(Page and screen pointing data)
--------------------------------
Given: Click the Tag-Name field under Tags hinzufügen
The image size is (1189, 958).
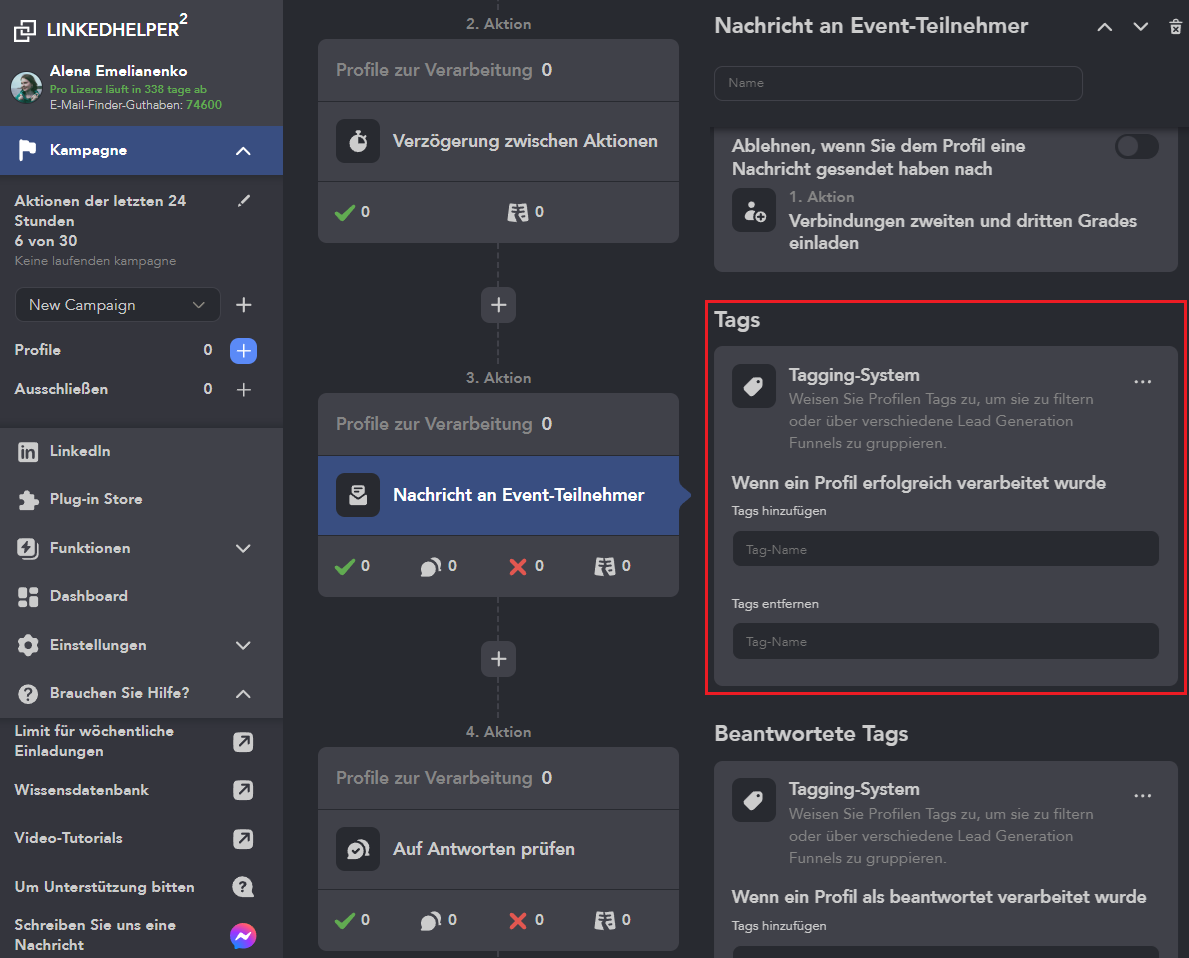Looking at the screenshot, I should pos(945,548).
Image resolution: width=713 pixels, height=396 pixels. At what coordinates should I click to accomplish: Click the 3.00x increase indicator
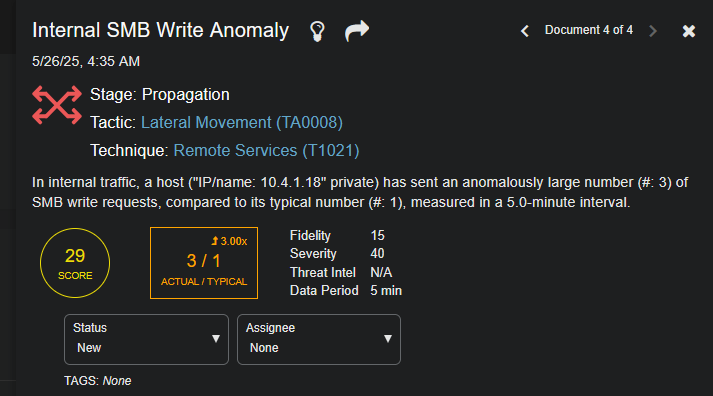pos(229,241)
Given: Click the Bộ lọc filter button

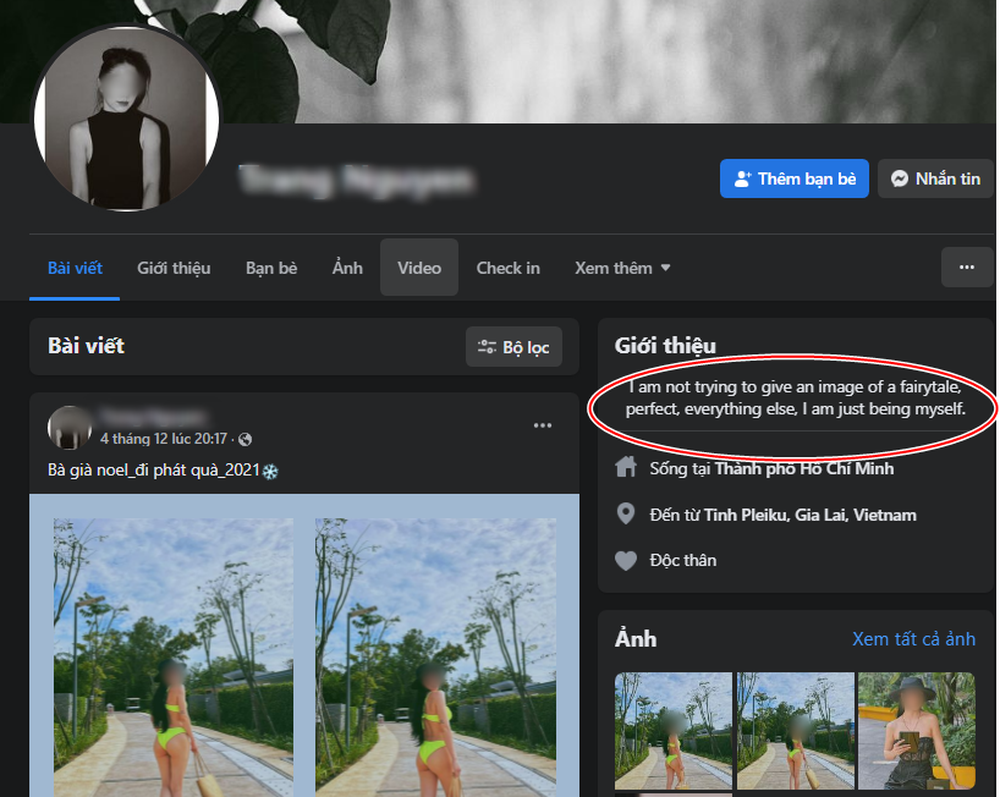Looking at the screenshot, I should (x=514, y=347).
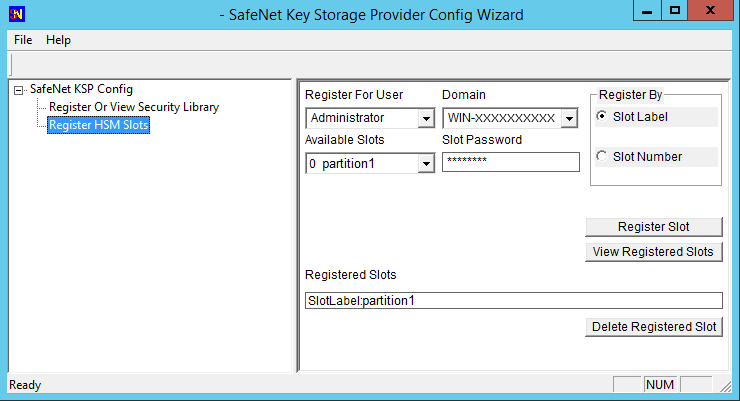This screenshot has width=740, height=401.
Task: Expand the Domain dropdown list
Action: [x=568, y=118]
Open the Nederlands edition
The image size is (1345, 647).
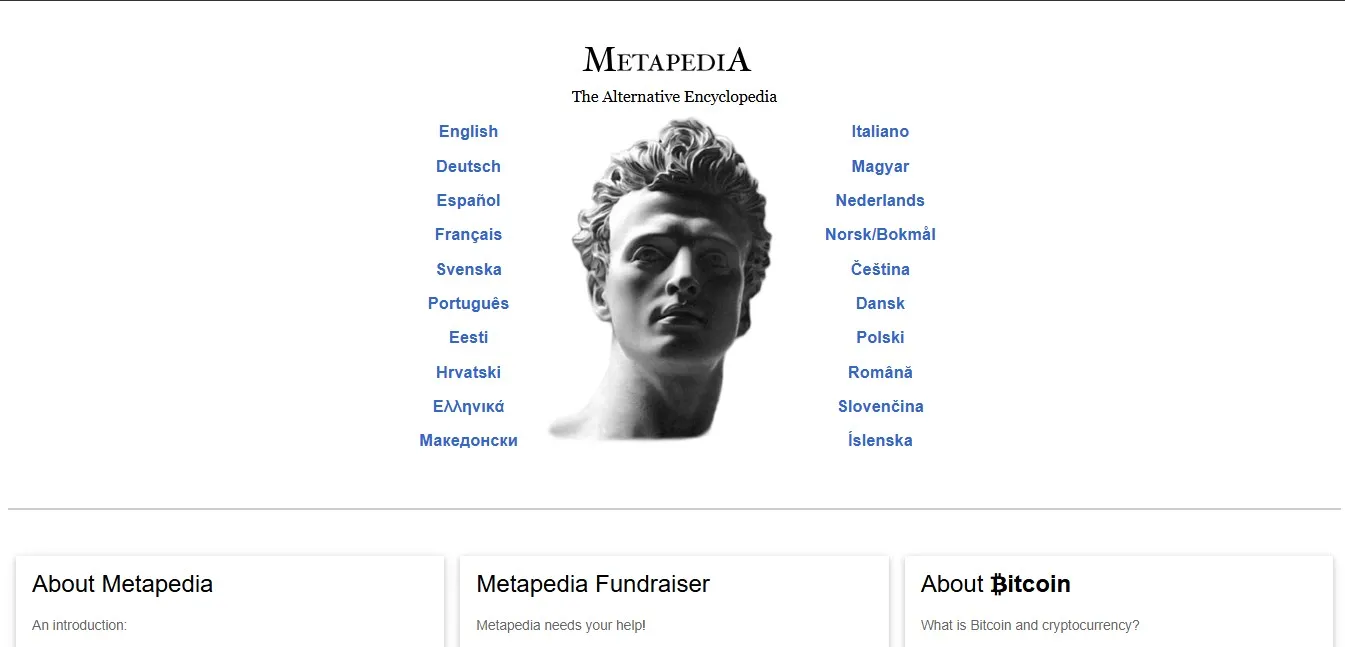click(880, 200)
--------------------------------
→ STATED GOAL
Repeat every row above word for word, leaving out the pictures.

→ TASK RESULT
Given: Click the Tag-Name field under Tags hinzufügen
The image size is (1189, 958).
Looking at the screenshot, I should pos(945,548).
Image resolution: width=713 pixels, height=396 pixels. At what coordinates should I click to accomplish: Click the 3.00x increase indicator
pos(229,241)
Given: Click the Bộ lọc filter button

Looking at the screenshot, I should (x=514, y=347).
This screenshot has width=740, height=401.
Task: Expand the Domain dropdown list
Action: [x=568, y=118]
Open the Nederlands edition
The image size is (1345, 647).
click(880, 200)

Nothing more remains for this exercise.